Через час явился Сторрс, и визит кончился. После этого сейчас же постучался ко мне Н., наш юный полицеймейстер; вошел, отсалютовал и заявил:
— Простите, но — вынужден исполнить свою обязанность.
Он подошел к моим чемоданам, открыл их, произвел руками внутри те движения, какие полагаются при обыске; сказал “ол-райт, простите”, отдал честь и ушел.
Я пожал плечами: странный это плод — английский чиновник. Неделю назад прибыли мы сюда, двадцать один человек, каждый со своим чемоданом или своей торбой; все, что угодно, могло быть спрятано в этой поклаже, вплоть до динамита; но тогда нас забыли обыскать. Даже в день конфискации гребешков — тоже не было обыска. А теперь военный губернатор Иерусалима самолично привез два чемодана, — и его подчиненный беспокоится, нет ли там револьвера. Семь лет подряд, как я, надо прожить с англичанами бок о бок, чтобы привыкнуть к этой их путанице и неразберихе; к этой хаотичности, из которой, в конце концов, медленно, неправильно, нелепо, но все же как-то вырабатывается порядок — только иногда слишком поздно.
* * * * * *
Утром я побрился; великое наслаждение после недели назорейства, но нелегкое. Надел собственное платье, казенное имущество бросил под кровать; только номерок свой украл — синюю бляху с белыми арабскими цифрами 127. В коридоре уже застал товарищей, тоже бритых и в собственном платье. Здесь же был и Малька. Но здесь же оказались и те два араба, которых приговорили к каторге за изнасилование девушек в Старом городе во время погрома. Их тоже к нам присоединили. Вышли мы на улицу колонной, под команду И.И. Гинзбурга, по всем правилам шагистики, унаследованным самообороной от легиона, четверо в ряд; но за нами шли, правда чуть поодаль, эти два араба.
Час был еще ранний, и в городе не знали, что нас отправляют в Египет. На вокзале, однако, было полным полно; толпа кричала нам “Гейдад!” Ко мне подошел майор Смоллей: когда-то он был старшим офицером в батальоне у Марголина и натворил нам тогда немало горя, о чем уже рассказано в “Слове о Полку”. С тех пор он давно перешел на службу в администрацию, и оказалось, назначен был начальником нашего конвоя. Он негромко сказал мне:
— Для вас с женой отведено купе. Подождите немного, я велю очистить место, чтобы вы могли подойти попрощаться с матерью — надеюсь, ненадолго.

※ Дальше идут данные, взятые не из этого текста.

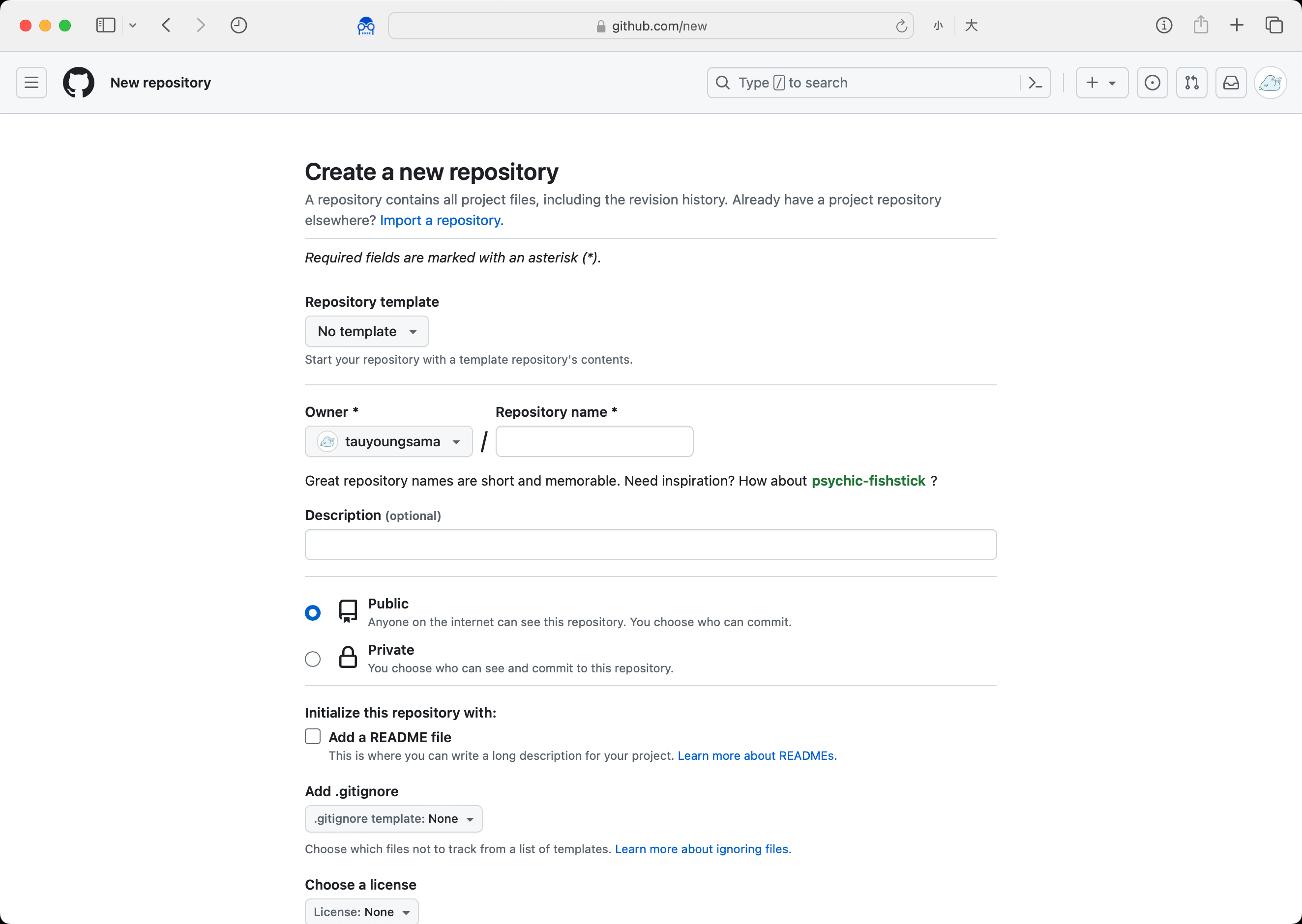Screen dimensions: 1302x924
Task: Select the Private repository visibility option
Action: pyautogui.click(x=312, y=658)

Редко выпадало мне в жизни на долю путешествовать так весело и удобно. Завтракали мы в вагоне-ресторане вчетвером: Смоллей представил своего адъютанта, поручика Б., из офицеров иерусалимского гарнизона. Б. оказался очень милым юношей; все происшедшее, очевидно, сбило его с толку, в том числе и это почетное эскортирование “каторжанина” в купе первого класса; он недоумевал почтительно. Смоллей был много старше, и служба в еврейском легионе уже давно приучила его к странным сочетаниям, к тому, что официальное звание человека часто не совпадает с его удельным весом: он чувствовал себя, как дома. Нам было очень весело. Жена несколько раз ходила проведать товарищей; им отвели целый вагон; она возвращалась и сообщала: “Едят, поют песни и кланяются”. На станциях Артуф и Шорек ждали нас небольшие еврейские группы. Но в Луде уже была целая толпа: когда поезд наш подошел, раздались рукоплескания, сотни рук замахали платками и шапками. “Пол-Тель-Авива здесь”, — сказал мне кто-то: вполне возможно — Тель-Авив еще тогда состоял из полудюжины улиц. Я, подъезжая к Луду, гадал: позволит ли военная полиция придти на станцию последним солдатам легиона? Около 400 палестинских добровольцев все еще донашивали форму еврейского полка в лагере под Сарафендом, в трех верстах от Луда. Оказалось, они все пришли, и сам полковник Марголин явился с ними и стоял навытяжку...
* * * * * *
Незадолго до заката мы прибыли в Кантару на Суэцком канале. Отсюда жена моя поехала в Каир, Смоллей с нею; нас же, арестантов, ведено было задержать в Кантаре. Мы снова выстроились колонной, и поручик Б. повел нас к месту нашего отдохновения; и опять плелись за нами те два араба. Я узнал дорогу: всего за полгода до того я сам по ней ходил, целую неделю по два раза в день, когда в тюремном бараке сидели мои подзащитные, солдаты 38-го батальона, преданные суду за “бунт”: по утрам их судили в большой палатке три офицера, а после обеда я ходил к ним в тюрьму совещаться. Я шел теперь по той же дороге и думал думы, полные горечи пополам с улыбкой, думы о путях жизни, подобных переулкам Иерусалима; но здесь эти думы рассказывать не стоит — опять вышла бы философия.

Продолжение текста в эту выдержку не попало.